──────── Exercise data ────────

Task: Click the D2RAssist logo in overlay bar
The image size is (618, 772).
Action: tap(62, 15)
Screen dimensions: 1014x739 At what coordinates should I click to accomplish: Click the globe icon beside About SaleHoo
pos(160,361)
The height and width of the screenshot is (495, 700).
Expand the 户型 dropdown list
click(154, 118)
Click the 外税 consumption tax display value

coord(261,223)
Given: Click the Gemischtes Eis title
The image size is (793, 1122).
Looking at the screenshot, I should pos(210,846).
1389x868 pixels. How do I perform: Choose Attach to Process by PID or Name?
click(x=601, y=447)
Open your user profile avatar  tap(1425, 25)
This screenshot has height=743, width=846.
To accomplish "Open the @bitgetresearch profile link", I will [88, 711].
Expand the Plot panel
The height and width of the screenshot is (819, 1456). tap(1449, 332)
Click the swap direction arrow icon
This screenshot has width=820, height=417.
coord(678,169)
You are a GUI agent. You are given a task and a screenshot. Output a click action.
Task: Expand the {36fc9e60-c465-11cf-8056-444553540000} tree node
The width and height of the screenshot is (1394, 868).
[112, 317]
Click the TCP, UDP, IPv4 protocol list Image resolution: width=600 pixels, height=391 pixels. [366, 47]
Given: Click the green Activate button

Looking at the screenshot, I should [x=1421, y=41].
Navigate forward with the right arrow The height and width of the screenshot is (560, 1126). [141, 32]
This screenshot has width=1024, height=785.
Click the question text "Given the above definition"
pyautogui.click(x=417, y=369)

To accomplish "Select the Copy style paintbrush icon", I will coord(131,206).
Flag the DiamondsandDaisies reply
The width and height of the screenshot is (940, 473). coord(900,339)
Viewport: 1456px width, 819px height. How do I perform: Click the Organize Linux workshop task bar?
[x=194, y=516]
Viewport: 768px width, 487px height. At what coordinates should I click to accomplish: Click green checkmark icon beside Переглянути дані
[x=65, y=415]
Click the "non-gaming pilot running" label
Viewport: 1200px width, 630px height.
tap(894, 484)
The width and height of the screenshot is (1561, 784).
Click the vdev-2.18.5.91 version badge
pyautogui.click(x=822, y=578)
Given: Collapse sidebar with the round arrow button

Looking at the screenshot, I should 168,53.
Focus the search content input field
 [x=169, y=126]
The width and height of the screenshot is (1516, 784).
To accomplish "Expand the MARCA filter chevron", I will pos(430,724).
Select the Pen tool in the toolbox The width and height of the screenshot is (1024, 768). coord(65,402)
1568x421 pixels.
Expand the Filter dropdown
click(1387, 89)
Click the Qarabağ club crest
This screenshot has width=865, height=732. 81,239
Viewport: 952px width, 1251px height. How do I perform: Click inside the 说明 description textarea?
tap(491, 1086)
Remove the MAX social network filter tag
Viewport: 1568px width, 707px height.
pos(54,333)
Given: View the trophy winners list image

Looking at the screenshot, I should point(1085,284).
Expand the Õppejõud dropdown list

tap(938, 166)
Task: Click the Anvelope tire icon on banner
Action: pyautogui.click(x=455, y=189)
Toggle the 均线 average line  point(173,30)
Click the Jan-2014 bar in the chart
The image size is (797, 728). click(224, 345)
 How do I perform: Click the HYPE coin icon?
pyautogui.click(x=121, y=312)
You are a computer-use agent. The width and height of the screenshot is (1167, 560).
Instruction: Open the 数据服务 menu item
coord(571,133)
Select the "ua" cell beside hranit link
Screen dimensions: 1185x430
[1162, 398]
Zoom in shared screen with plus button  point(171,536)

────────

** Objective **
Edit the data above so that every occurrence of "How do I perform" reads "What action completes", and leave all other text unchanged.

** Exercise response **
Task: Click the D2RAssist logo in overlay bar
The image size is (618, 772).
Action: tap(62, 15)
Screen dimensions: 1014x739 At what coordinates should I click to accomplish: Click the globe icon beside About SaleHoo
pos(160,361)
The height and width of the screenshot is (495, 700).
Expand the 户型 dropdown list
click(154, 118)
Click the 外税 consumption tax display value

coord(261,223)
Given: Click the Gemischtes Eis title
The image size is (793, 1122).
Looking at the screenshot, I should pos(210,846).
1389x868 pixels. What action completes: Choose Attach to Process by PID or Name?
click(x=601, y=447)
Open your user profile avatar  tap(1425, 25)
This screenshot has height=743, width=846.
To accomplish "Open the @bitgetresearch profile link", I will [88, 711].
Expand the Plot panel
The height and width of the screenshot is (819, 1456). tap(1449, 332)
Click the swap direction arrow icon
This screenshot has width=820, height=417.
coord(678,169)
You are a GUI agent. You are given a task and a screenshot. Output a click action.
Task: Expand the {36fc9e60-c465-11cf-8056-444553540000} tree node
The width and height of the screenshot is (1394, 868).
[112, 317]
Click the TCP, UDP, IPv4 protocol list Image resolution: width=600 pixels, height=391 pixels. [366, 47]
Given: Click the green Activate button

Looking at the screenshot, I should [x=1421, y=41].
Navigate forward with the right arrow The height and width of the screenshot is (560, 1126). [141, 32]
This screenshot has width=1024, height=785.
Click the question text "Given the above definition"
pyautogui.click(x=417, y=369)

To accomplish "Select the Copy style paintbrush icon", I will coord(131,206).
Flag the DiamondsandDaisies reply
The width and height of the screenshot is (940, 473). coord(900,339)
Viewport: 1456px width, 819px height. What action completes: Click the Organize Linux workshop task bar?
[x=194, y=516]
Viewport: 768px width, 487px height. At what coordinates should I click to accomplish: Click green checkmark icon beside Переглянути дані
[x=65, y=415]
Click the "non-gaming pilot running" label
Viewport: 1200px width, 630px height.
tap(894, 484)
The width and height of the screenshot is (1561, 784).
Click the vdev-2.18.5.91 version badge
pyautogui.click(x=822, y=578)
Given: Collapse sidebar with the round arrow button

Looking at the screenshot, I should 168,53.
Focus the search content input field
 [x=169, y=126]
The width and height of the screenshot is (1516, 784).
To accomplish "Expand the MARCA filter chevron", I will pos(430,724).
Select the Pen tool in the toolbox The width and height of the screenshot is (1024, 768). coord(65,402)
1568x421 pixels.
Expand the Filter dropdown
click(1387, 89)
Click the Qarabağ club crest
This screenshot has width=865, height=732. 81,239
Viewport: 952px width, 1251px height. What action completes: Click inside the 说明 description textarea?
tap(491, 1086)
Remove the MAX social network filter tag
Viewport: 1568px width, 707px height.
pos(54,333)
Given: View the trophy winners list image

Looking at the screenshot, I should point(1085,284).
Expand the Õppejõud dropdown list

tap(938, 166)
Task: Click the Anvelope tire icon on banner
Action: pyautogui.click(x=455, y=189)
Toggle the 均线 average line  point(173,30)
Click the Jan-2014 bar in the chart
The image size is (797, 728). click(224, 345)
 What action completes: Click the HYPE coin icon?
pyautogui.click(x=121, y=312)
You are a computer-use agent. The width and height of the screenshot is (1167, 560).
Instruction: Open the 数据服务 menu item
coord(571,133)
Select the "ua" cell beside hranit link
Screen dimensions: 1185x430
[1162, 398]
Zoom in shared screen with plus button  point(171,536)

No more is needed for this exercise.